Design and implementation
To be effective, fiscal rules should include three components. These components are particularly relevant in today’s environment of weakened public finances and heightened uncertainties about economic and fiscal developments:
• An unambiguous and stable link between the numerical target and the ultimate objective, such as public debt sustainability.
• Sufficient flexibility to respond to shocks so that the rule does not exacerbate their adverse economic impact. Depending on country circumstances, flexibility might be needed to deal with output, inflation, interest rate and exchange rate volatility, and other unanticipated shocks (for example, natural disasters).
• A clear institutional mechanism to map deviations from the numerical targets into incentives to take corrective action. For example, the rule could include a mechanism mandating the correction of deviations over a well-defined time frame (raising the cost of deviations), and an explicit enforcement procedure.
When is it the best time to introduce fiscal rules? According to the paper, fiscal rules should be introduced when countries have already made at least some initial progress toward fiscal consolidation and economic stability. Prior consolidation makes the establishment of the rule more credible. That said, it may not be advisable, in general, to introduce fiscal rules in an excessively uncertain economic environment, as frequent need to modify or violate the rule in response to developments could undermine its credibility.

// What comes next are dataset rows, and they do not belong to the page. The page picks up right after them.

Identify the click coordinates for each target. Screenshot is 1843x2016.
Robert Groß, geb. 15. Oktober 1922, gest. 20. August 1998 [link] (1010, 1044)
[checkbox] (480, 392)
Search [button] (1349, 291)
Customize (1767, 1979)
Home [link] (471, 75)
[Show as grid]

Application of rules in the current environment
The current financial crisis has strained fiscal rules. In over half the countries with only national fiscal rules, existing frameworks were able to deal with the crisis, aided by flexibility built into numerical constraints or escape clauses. But about a quarter of the countries with national rules modified or suspended them in response to the crisis. For the rest of the countries, a conflict between the fiscal rules and the desired policy response was noted, and it was expected that the rules in these countries would also be modified or suspended. That said, no supranational laws have been changed in response to the crisis.
Looking ahead, the paper noted that rules-based frameworks could play an important role in enhancing confidence and anchoring expectations regarding fiscal sustainability. However, it was essential for these frameworks to be tailored to countries’ circumstances. In countries where the fiscal consolidation needs are large, early implementation of a rule appropriate in the long run could entail an excessively sharp adjustment in the short run. In these cases, it may be helpful to design and announce early on a credible rules-based framework (or the return to an existing one), even though its implementation would need to await a return to more normal economic conditions.